What you need to do →
**1)** In the passage about missing work while ill, what does the writer say he is by nature?
**2)** Quote the passage about missing work while ill from "When in such" to "when it goes.".
--- begin Source passage ---
When in such a sorry state -- and this not but a day after having recovered from a long-lasting and disgusting head-cold! -- I grow quickly weary of my own company, of wearing my pajamas all day, of watching television, of discomfort, pain, of pills and pillows and propping my head up, oh so gently, to read. I am, by nature, a sedentary man, but that is not to say I do not willingly work, and miss if not my labors, very much the company of my coworkers and customers. I miss my work-wife and work-husband, my laughing companions, my sad friend, my Thursday breakfast appointment, my bosses, my book-scouts, my elderly phone-orders, the wandering students and the bright, cheerful babies. Hell, I even miss the regular dogs. I miss the daily variety of human faces, conversation, new books. I do not "study health," but I miss it when it goes.
--- end Source passage ---
--- begin Material shown ---
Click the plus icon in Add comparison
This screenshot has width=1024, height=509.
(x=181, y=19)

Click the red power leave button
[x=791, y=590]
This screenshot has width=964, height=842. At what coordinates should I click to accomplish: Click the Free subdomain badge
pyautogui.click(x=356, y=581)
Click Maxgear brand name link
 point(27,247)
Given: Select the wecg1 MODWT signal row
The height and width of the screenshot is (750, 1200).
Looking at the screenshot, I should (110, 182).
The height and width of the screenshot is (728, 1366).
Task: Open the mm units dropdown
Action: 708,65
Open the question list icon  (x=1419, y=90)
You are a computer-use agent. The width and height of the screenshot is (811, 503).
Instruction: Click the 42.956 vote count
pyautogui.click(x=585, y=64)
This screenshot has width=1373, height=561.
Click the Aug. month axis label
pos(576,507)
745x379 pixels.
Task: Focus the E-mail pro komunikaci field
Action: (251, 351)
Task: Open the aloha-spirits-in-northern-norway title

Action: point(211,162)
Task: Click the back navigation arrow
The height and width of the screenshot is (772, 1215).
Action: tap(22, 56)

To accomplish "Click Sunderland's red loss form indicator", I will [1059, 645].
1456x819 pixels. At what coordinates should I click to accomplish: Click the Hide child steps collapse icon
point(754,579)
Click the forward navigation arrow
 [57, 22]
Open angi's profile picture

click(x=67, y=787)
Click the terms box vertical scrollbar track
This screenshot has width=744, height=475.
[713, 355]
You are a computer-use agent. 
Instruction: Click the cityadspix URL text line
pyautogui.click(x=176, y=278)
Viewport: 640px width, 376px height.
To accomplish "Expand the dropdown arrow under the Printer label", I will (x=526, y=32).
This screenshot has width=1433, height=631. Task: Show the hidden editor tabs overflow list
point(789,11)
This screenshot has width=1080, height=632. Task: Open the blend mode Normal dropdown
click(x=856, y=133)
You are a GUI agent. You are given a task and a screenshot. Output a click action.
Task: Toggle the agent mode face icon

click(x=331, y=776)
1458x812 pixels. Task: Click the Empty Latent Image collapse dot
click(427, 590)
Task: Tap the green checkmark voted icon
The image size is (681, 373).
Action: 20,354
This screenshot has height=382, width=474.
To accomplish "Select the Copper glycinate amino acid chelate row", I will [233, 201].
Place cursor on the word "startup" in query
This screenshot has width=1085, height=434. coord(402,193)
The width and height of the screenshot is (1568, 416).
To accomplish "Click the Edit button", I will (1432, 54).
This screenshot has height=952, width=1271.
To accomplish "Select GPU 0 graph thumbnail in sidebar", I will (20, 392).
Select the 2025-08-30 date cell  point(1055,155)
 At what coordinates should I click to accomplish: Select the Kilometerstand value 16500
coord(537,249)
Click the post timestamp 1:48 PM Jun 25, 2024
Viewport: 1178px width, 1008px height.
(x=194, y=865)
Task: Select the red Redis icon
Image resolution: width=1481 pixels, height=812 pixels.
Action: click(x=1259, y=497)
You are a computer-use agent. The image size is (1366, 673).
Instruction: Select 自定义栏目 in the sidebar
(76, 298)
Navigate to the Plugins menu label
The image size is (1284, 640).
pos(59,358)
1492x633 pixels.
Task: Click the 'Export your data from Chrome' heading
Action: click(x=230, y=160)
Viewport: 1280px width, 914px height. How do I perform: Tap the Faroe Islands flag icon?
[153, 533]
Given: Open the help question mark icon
--- end Material shown ---
Results for each task →
**1)** A sedentary man.

**2)**
When in such a sorry state -- and this not but a day after having recovered from a long-lasting and disgusting head-cold! -- I grow quickly weary of my own company, of wearing my pajamas all day, of watching television, of discomfort, pain, of pills and pillows and propping my head up, oh so gently, to read. I am, by nature, a sedentary man, but that is not to say I do not willingly work, and miss if not my labors, very much the company of my coworkers and customers. I miss my work-wife and work-husband, my laughing companions, my sad friend, my Thursday breakfast appointment, my bosses, my book-scouts, my elderly phone-orders, the wandering students and the bright, cheerful babies. Hell, I even miss the regular dogs. I miss the daily variety of human faces, conversation, new books. I do not "study health," but I miss it when it goes.